For many years Rusty has been sitting on helper springs front and back... why? It gives a softer ride. But it also lifts the rear end up so that he is running downhill all the time as seen in this photo. Result? Decreased castor... this has been the case for at least 12 years, or since the castor exam!

So since I have been removing any modifications and going stock on this car for the last year or so the nice period aftermarket helpers are going to come off and the castor will then get checked. In the meantime I will be fixing what I can.

I still need to look at the radius rod, I am sure it has too much play on it's ball.

Now the biggie: I was so smug, I even said in an earlier post "I have a lathe". This may be so, but I now see it is a puny little toy 13" Southbend. Good enough to do all my transmission drums (what I was thinking 15 years ago when I bought it). Unfortunately to swing the spindles I need 16". So I either file by hand again and have to do the job over in 2036 when I am in my 80's or do it right now with a piloted facing cutter... or take it so someone competent.

So for now I am stopped. I need a facing cutter for the King Pin bushings (or take them to Erik Barrett). I need a helicoil kit for one end of the axle (or take it to Erik Barrett). I need those drag link bushes.

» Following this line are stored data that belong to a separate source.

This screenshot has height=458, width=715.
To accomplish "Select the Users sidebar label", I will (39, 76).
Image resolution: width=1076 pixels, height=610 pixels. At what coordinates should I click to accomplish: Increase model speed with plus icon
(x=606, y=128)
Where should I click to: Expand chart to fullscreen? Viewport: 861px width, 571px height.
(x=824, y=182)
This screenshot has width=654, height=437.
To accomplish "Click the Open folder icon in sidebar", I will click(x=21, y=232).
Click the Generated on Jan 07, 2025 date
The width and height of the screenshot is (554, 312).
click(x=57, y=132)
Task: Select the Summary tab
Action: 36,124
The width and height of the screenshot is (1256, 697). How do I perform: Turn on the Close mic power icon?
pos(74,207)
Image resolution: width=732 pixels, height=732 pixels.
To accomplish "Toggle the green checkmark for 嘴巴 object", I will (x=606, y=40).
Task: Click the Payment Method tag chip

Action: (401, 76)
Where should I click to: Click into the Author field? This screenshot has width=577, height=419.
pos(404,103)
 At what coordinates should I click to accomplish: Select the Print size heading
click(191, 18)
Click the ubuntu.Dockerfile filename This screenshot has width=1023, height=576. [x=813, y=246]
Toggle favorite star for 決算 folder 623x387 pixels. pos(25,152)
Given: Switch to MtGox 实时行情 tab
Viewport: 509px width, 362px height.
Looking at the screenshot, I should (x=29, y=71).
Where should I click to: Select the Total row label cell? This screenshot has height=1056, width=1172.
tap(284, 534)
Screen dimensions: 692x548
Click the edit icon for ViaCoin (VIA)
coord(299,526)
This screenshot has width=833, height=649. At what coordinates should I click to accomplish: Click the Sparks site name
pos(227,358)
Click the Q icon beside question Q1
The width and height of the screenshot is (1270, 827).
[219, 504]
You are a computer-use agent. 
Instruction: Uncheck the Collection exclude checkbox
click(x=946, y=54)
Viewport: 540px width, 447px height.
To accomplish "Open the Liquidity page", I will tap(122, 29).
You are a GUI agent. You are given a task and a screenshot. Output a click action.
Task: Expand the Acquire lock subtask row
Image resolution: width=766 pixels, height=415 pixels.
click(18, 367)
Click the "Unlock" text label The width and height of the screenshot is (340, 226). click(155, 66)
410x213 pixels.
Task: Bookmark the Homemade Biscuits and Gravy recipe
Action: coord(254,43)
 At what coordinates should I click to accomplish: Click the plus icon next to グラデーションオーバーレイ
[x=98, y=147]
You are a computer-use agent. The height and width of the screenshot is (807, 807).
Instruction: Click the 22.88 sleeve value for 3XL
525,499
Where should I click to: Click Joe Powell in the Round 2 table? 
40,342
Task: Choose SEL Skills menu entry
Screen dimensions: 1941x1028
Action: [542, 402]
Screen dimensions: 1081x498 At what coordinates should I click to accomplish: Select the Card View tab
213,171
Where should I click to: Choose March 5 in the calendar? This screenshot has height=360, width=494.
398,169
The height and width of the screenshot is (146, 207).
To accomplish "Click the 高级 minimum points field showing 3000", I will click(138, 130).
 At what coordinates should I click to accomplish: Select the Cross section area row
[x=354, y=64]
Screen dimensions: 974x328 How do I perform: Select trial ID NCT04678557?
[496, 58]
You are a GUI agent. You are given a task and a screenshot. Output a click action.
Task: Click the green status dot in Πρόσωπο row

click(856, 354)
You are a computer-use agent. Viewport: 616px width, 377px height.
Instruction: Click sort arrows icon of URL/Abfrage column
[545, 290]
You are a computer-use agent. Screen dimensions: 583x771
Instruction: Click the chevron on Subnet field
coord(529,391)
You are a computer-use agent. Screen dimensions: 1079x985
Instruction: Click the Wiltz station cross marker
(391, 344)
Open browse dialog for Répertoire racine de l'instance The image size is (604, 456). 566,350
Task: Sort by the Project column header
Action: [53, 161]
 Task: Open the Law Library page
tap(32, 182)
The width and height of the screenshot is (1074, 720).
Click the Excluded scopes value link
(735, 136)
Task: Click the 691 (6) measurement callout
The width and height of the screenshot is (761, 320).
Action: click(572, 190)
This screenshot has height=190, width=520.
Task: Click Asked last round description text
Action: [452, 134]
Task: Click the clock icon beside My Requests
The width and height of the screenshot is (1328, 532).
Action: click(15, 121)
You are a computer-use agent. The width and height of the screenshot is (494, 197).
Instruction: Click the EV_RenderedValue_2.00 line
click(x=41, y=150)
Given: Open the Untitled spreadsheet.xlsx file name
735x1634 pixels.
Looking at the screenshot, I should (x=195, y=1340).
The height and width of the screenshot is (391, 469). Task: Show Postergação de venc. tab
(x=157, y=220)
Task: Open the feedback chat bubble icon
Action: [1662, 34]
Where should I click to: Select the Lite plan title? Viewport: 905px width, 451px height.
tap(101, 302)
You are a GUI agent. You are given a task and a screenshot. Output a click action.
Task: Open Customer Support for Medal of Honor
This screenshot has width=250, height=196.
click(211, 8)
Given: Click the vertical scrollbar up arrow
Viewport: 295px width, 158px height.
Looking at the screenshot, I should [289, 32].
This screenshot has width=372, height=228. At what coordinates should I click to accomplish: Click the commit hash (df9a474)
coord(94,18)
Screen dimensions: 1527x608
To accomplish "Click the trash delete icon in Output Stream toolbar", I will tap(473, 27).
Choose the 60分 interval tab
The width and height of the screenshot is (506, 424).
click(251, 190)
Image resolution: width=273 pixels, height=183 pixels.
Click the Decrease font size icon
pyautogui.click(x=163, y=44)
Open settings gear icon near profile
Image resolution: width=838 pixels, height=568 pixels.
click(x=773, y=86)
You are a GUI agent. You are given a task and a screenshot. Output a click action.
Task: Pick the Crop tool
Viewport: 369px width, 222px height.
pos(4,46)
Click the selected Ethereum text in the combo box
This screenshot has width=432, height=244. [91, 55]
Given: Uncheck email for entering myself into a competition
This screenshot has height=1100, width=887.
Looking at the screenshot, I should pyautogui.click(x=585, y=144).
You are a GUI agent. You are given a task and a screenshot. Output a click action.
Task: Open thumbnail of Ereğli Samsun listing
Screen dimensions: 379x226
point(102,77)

I will fill y'all in on how the front end work (plus rear end... helper springs) came out.

TH


Top of pagePrevious messageNext messageBottom of page Link to this message  By Jerome Hoffman, Hays Kansas on Thursday, August 11, 2016 - 02:03 pm:

Terry, with your lathe you can make the facing tool needed so same same. If you need a picture of one let me know. us my email or phone 785 432 3993 Jerry


Top of pagePrevious messageNext messageBottom of page Link to this message  By Roger Karlsson, southern Sweden on Thursday, August 11, 2016 - 07:26 pm:

If you haven't pressed in the new bushings into the spindles yet, you may fix them in your lathe in another way..

Use the reamer on the new bushings before they're pressed in so they fit nice on the new king pins. Thread the old bushings and screw in a large bolt so they can be pressed out. Turn down the new bushings so they're a slip fit in the spindle and test fit in the axle - then you know how much to cut from the lower bushing in the lathe. When the spindle with the loose bushings fit in the axle, you can glue the bushings in place with your favorite epoxi - just use the king pins as a guide so they get properly lined up - in place in the axle. Some oil saves the moving parts from being stuck :-)


Top of pagePrevious messageNext messageBottom of page Link to this message  By Terry Horlick in Penn Valley, CA on Tuesday, August 16, 2016 - 07:18 pm:

I've been away and just got back to the front end of my car today. I found little bits of wear on the bushings all over: King pins, drag links, shackles etc. I figure while not really impressive these sloppy joints can add up to produce the "Wobble of Death".

So whilst at it I am going to swap in an axle which actually has threads on both sides. Good time to remove the overload springs and return to a front end like Henry designed.

So on the docket for this afternoon: finish tear down, replace bushings and reassemble. The new axles have even less slop on the existing spindle bushings... whoa, I have found the problem!!! Great, now I can reassemble and I won't replace all the bushings but order the replacement stuff and wait for a time when the weather is cooler to have another go at it.

The problem? Let's revisit what Trent said: "Another cause of the "Wobble of Death" that is often over looked are the spring shackles and bushings. If one of the shackles is binding or locked in a bushing, this too can produce a shimmy." WOW! Why would I even look at anything else once Trent has spoken? I know that is a lesson I will take to heart in future.

My left front shackle is Frozen in my overload spring. Lucky that was where it happened as I cannot get that shackle out. Fortunately I have another shackle on the shelf and it wasn't in the perch as I have no extra perches.

Now that the extra springs are gone I pushed out the perches and then swapped them side for side. Remember to maintain castor (and driving stability) you must swap side to side and not just rotate them 180º!.

The take home lesson bears repeating:

If you are lucky enough to obtain Model T advice from Trent Boggess, heed it!